Data supplied:
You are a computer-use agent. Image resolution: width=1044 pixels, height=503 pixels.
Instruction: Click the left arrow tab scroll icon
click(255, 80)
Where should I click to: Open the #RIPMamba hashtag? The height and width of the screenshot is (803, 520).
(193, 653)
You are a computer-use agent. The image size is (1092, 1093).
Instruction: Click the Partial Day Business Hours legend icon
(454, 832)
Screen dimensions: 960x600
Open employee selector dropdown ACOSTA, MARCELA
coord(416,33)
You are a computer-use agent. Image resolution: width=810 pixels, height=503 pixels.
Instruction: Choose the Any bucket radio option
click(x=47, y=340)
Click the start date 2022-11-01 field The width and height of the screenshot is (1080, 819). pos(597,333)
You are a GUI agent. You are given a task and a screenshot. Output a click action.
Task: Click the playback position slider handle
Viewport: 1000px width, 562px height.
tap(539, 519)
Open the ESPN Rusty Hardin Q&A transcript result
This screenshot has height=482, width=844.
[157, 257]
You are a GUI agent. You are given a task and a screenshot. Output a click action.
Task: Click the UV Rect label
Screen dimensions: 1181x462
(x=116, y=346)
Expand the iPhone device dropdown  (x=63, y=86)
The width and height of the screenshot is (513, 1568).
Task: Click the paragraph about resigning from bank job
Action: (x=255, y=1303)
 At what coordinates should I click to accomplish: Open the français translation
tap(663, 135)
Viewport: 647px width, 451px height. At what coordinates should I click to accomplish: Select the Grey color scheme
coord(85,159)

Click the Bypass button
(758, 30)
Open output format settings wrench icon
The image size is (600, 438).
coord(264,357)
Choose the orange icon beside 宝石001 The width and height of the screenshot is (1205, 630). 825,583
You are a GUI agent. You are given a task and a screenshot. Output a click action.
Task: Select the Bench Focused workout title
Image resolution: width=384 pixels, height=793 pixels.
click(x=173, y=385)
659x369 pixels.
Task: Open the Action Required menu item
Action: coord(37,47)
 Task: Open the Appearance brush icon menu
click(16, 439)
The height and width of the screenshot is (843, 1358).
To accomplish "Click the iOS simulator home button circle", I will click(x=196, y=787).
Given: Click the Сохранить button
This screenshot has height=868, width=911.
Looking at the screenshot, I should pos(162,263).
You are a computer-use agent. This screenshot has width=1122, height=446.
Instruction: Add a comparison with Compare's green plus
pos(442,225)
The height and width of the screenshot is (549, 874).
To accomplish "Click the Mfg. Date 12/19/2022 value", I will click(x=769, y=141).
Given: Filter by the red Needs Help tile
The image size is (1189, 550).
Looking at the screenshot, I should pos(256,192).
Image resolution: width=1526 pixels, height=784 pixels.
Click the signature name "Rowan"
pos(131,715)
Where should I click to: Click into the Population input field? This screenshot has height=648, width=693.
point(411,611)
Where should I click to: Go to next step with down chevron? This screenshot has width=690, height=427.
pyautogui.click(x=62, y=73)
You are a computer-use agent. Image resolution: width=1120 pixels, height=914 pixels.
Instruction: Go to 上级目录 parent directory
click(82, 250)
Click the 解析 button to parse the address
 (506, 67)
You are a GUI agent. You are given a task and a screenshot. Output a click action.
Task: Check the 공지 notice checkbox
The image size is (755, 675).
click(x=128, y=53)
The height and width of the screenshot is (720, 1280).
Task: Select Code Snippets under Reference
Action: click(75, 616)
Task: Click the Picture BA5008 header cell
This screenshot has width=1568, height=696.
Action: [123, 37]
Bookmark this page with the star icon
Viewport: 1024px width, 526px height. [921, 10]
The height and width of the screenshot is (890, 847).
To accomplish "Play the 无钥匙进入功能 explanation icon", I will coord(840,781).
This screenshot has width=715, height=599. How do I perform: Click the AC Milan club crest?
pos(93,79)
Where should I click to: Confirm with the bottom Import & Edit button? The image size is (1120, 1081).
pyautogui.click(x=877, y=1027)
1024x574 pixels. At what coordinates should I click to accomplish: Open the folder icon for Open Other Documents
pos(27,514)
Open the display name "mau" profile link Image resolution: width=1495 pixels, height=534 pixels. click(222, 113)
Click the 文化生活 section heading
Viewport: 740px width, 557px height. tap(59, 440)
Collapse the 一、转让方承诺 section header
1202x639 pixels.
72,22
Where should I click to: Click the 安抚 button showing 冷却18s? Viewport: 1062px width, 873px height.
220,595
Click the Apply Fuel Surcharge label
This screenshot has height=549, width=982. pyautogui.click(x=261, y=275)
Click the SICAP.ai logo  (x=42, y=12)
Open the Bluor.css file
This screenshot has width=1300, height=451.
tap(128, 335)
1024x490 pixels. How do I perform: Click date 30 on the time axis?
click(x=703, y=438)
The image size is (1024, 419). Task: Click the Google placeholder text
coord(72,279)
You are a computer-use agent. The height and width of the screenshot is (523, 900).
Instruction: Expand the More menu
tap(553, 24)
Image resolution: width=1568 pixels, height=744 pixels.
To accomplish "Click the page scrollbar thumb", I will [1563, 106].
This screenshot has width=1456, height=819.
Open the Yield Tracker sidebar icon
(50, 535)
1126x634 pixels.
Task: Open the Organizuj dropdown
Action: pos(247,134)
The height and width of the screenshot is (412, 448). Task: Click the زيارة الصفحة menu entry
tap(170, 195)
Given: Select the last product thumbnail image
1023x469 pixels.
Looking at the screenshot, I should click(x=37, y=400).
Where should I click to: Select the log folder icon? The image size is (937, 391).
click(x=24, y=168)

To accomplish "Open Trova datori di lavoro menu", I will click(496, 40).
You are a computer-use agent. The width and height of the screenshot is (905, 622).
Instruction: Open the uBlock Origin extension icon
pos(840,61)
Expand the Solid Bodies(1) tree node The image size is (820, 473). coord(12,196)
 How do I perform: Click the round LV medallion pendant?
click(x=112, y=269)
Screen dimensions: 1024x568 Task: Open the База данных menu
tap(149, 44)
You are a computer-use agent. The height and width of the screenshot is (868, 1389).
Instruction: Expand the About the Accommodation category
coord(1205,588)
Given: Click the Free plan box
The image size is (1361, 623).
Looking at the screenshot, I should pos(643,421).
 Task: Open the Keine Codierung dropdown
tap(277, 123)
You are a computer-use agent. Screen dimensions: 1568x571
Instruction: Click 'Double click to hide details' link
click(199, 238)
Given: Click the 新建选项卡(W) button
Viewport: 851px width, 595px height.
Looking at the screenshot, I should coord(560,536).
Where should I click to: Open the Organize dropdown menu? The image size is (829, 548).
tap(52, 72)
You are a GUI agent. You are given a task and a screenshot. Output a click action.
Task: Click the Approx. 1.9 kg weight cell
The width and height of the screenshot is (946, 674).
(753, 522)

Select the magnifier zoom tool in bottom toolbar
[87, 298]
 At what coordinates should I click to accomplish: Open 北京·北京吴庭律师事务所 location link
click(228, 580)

Problem details: Copy task. Give back the whole listing exactly as written.

Solution to this task:
You are a computer-use agent. Image resolution: width=1044 pixels, height=503 pixels.
Instruction: Click the left arrow tab scroll icon
click(255, 80)
Where should I click to: Open the #RIPMamba hashtag? The height and width of the screenshot is (803, 520).
(193, 653)
You are a computer-use agent. The image size is (1092, 1093).
Instruction: Click the Partial Day Business Hours legend icon
(454, 832)
Screen dimensions: 960x600
Open employee selector dropdown ACOSTA, MARCELA
coord(416,33)
You are a computer-use agent. Image resolution: width=810 pixels, height=503 pixels.
Instruction: Choose the Any bucket radio option
click(x=47, y=340)
Click the start date 2022-11-01 field The width and height of the screenshot is (1080, 819). pos(597,333)
You are a GUI agent. You are given a task and a screenshot. Output a click action.
Task: Click the playback position slider handle
Viewport: 1000px width, 562px height.
tap(539, 519)
Open the ESPN Rusty Hardin Q&A transcript result
This screenshot has height=482, width=844.
[157, 257]
You are a GUI agent. You are given a task and a screenshot. Output a click action.
Task: Click the UV Rect label
Screen dimensions: 1181x462
(x=116, y=346)
Expand the iPhone device dropdown  (x=63, y=86)
The width and height of the screenshot is (513, 1568).
Task: Click the paragraph about resigning from bank job
Action: (x=255, y=1303)
 At what coordinates should I click to accomplish: Open the français translation
tap(663, 135)
Viewport: 647px width, 451px height. At what coordinates should I click to accomplish: Select the Grey color scheme
coord(85,159)

Click the Bypass button
(758, 30)
Open output format settings wrench icon
The image size is (600, 438).
coord(264,357)
Choose the orange icon beside 宝石001 The width and height of the screenshot is (1205, 630). 825,583
You are a GUI agent. You are given a task and a screenshot. Output a click action.
Task: Select the Bench Focused workout title
Image resolution: width=384 pixels, height=793 pixels.
click(x=173, y=385)
659x369 pixels.
Task: Open the Action Required menu item
Action: coord(37,47)
 Task: Open the Appearance brush icon menu
click(16, 439)
The height and width of the screenshot is (843, 1358).
To accomplish "Click the iOS simulator home button circle", I will click(x=196, y=787).
Given: Click the Сохранить button
This screenshot has height=868, width=911.
Looking at the screenshot, I should pos(162,263).
You are a computer-use agent. This screenshot has width=1122, height=446.
Instruction: Add a comparison with Compare's green plus
pos(442,225)
The height and width of the screenshot is (549, 874).
To accomplish "Click the Mfg. Date 12/19/2022 value", I will click(x=769, y=141).
Given: Filter by the red Needs Help tile
The image size is (1189, 550).
Looking at the screenshot, I should pos(256,192).
Image resolution: width=1526 pixels, height=784 pixels.
Click the signature name "Rowan"
pos(131,715)
Where should I click to: Click into the Population input field? This screenshot has height=648, width=693.
point(411,611)
Where should I click to: Go to next step with down chevron? This screenshot has width=690, height=427.
pyautogui.click(x=62, y=73)
You are a computer-use agent. Image resolution: width=1120 pixels, height=914 pixels.
Instruction: Go to 上级目录 parent directory
click(82, 250)
Click the 解析 button to parse the address
 (506, 67)
You are a GUI agent. You are given a task and a screenshot. Output a click action.
Task: Check the 공지 notice checkbox
The image size is (755, 675).
click(x=128, y=53)
The height and width of the screenshot is (720, 1280).
Task: Select Code Snippets under Reference
Action: click(75, 616)
Task: Click the Picture BA5008 header cell
This screenshot has width=1568, height=696.
Action: [123, 37]
Bookmark this page with the star icon
Viewport: 1024px width, 526px height. [921, 10]
The height and width of the screenshot is (890, 847).
To accomplish "Play the 无钥匙进入功能 explanation icon", I will coord(840,781).
This screenshot has width=715, height=599. How do I perform: Click the AC Milan club crest?
pos(93,79)
Where should I click to: Confirm with the bottom Import & Edit button? The image size is (1120, 1081).
pyautogui.click(x=877, y=1027)
1024x574 pixels. At what coordinates should I click to accomplish: Open the folder icon for Open Other Documents
pos(27,514)
Open the display name "mau" profile link Image resolution: width=1495 pixels, height=534 pixels. click(222, 113)
Click the 文化生活 section heading
Viewport: 740px width, 557px height. tap(59, 440)
Collapse the 一、转让方承诺 section header
1202x639 pixels.
72,22
Where should I click to: Click the 安抚 button showing 冷却18s? Viewport: 1062px width, 873px height.
220,595
Click the Apply Fuel Surcharge label
This screenshot has height=549, width=982. pyautogui.click(x=261, y=275)
Click the SICAP.ai logo  (x=42, y=12)
Open the Bluor.css file
This screenshot has width=1300, height=451.
tap(128, 335)
1024x490 pixels. How do I perform: Click date 30 on the time axis?
click(x=703, y=438)
The image size is (1024, 419). Task: Click the Google placeholder text
coord(72,279)
You are a computer-use agent. The height and width of the screenshot is (523, 900).
Instruction: Expand the More menu
tap(553, 24)
Image resolution: width=1568 pixels, height=744 pixels.
To accomplish "Click the page scrollbar thumb", I will [1563, 106].
This screenshot has width=1456, height=819.
Open the Yield Tracker sidebar icon
(50, 535)
1126x634 pixels.
Task: Open the Organizuj dropdown
Action: pos(247,134)
The height and width of the screenshot is (412, 448). Task: Click the زيارة الصفحة menu entry
tap(170, 195)
Given: Select the last product thumbnail image
1023x469 pixels.
Looking at the screenshot, I should click(x=37, y=400).
Where should I click to: Select the log folder icon? The image size is (937, 391).
click(x=24, y=168)

To accomplish "Open Trova datori di lavoro menu", I will click(496, 40).
You are a computer-use agent. The width and height of the screenshot is (905, 622).
Instruction: Open the uBlock Origin extension icon
pos(840,61)
Expand the Solid Bodies(1) tree node The image size is (820, 473). coord(12,196)
 How do I perform: Click the round LV medallion pendant?
click(x=112, y=269)
Screen dimensions: 1024x568 Task: Open the База данных menu
tap(149, 44)
You are a computer-use agent. The height and width of the screenshot is (868, 1389).
Instruction: Expand the About the Accommodation category
coord(1205,588)
Given: Click the Free plan box
The image size is (1361, 623).
Looking at the screenshot, I should pos(643,421).
 Task: Open the Keine Codierung dropdown
tap(277, 123)
You are a computer-use agent. Screen dimensions: 1568x571
Instruction: Click 'Double click to hide details' link
click(199, 238)
Given: Click the 新建选项卡(W) button
Viewport: 851px width, 595px height.
Looking at the screenshot, I should coord(560,536).
Where should I click to: Open the Organize dropdown menu? The image size is (829, 548).
tap(52, 72)
You are a GUI agent. You are given a task and a screenshot. Output a click action.
Task: Click the Approx. 1.9 kg weight cell
The width and height of the screenshot is (946, 674).
(753, 522)

Select the magnifier zoom tool in bottom toolbar
[87, 298]
 At what coordinates should I click to accomplish: Open 北京·北京吴庭律师事务所 location link
click(228, 580)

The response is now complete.